Desde que comience su travesía de 11 días para llegar a Líbano, alertó Nasrallah, el contenido del buque es territorio libanés y a cualquier agresión responderemos en igual cantidad y calidad, puntualizó.
A esa primera carga sucederán otras que coadyuvarán a aliviar la escasez de combustible causante de apagones de unas 22 horas diarias y de largas filas en las gasolineras para repostar.
De acuerdo con el sitio digital Nournews, empresarios musulmanes chiitas libaneses corrieron a cargo del pago de todos los envíos de combustible iraní.
El ex primer ministro Saad Hariri dijo que la medida adoptada por Hizbulah corría el riesgo de acarrear sanciones contra Líbano, aunque la economía esté al borde del colapso por la falta de energía eléctrica, apreciaron los analistas.
‘Los barcos iraníes conllevarán peligros y sanciones para los libaneses’, precisó la declaración de la oficina de Hariri.
Irán está bajo estrictas sanciones de Estados Unidos con la prohibición de exportar su petróleo.
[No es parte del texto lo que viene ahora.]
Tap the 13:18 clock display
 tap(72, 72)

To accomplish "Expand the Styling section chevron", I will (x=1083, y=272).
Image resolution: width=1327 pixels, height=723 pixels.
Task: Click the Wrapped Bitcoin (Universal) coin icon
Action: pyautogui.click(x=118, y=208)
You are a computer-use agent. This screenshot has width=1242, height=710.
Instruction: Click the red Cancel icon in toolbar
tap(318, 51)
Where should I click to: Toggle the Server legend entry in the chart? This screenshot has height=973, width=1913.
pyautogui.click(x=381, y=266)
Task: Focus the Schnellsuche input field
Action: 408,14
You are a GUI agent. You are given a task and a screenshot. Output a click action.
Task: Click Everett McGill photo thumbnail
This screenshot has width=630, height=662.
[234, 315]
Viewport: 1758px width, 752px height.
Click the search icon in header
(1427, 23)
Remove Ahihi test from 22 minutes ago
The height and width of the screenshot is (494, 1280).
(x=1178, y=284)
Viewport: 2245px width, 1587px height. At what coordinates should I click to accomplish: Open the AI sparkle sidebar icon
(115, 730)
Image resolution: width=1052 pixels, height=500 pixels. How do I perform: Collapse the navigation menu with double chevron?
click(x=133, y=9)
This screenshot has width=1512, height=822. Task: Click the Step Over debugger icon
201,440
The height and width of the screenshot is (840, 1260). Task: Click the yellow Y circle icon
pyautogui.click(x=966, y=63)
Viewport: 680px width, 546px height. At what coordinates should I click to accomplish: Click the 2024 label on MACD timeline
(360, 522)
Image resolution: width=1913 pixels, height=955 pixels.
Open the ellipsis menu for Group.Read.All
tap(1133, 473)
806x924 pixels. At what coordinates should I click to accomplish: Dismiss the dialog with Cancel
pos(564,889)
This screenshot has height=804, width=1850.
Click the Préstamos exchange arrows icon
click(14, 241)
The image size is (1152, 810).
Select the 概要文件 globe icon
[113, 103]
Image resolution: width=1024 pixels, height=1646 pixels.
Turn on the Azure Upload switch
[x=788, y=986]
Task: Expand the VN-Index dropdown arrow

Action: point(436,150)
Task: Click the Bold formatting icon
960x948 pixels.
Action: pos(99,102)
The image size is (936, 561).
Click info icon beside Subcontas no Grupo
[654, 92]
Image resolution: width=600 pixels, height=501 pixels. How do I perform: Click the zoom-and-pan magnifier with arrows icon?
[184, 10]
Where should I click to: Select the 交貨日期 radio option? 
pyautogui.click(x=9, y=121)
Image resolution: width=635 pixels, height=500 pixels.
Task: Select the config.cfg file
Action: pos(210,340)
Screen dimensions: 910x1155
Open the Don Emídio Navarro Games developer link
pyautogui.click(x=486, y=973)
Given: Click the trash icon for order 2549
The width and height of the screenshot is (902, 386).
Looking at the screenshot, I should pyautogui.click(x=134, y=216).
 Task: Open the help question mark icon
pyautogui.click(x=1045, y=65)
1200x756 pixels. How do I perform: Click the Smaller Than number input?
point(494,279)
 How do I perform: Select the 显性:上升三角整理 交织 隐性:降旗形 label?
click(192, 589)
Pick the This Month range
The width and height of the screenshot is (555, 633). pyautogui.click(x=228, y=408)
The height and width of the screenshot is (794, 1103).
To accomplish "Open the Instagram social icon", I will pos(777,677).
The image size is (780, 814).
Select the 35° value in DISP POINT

Casi al unísono con la medida anunciada por Nasrallah, la embajadora de Estados Unidos en Beirut, Dorothy Shea, afirmó que su país está dispuesto a mejorar la situación energética libanesa.
Shea planteó que Washington apoyará un esquema para conseguir gas de Egipto que permitirá generar electricidad adicional en Jordania y desde allí a través de Siria llegar a Líbano.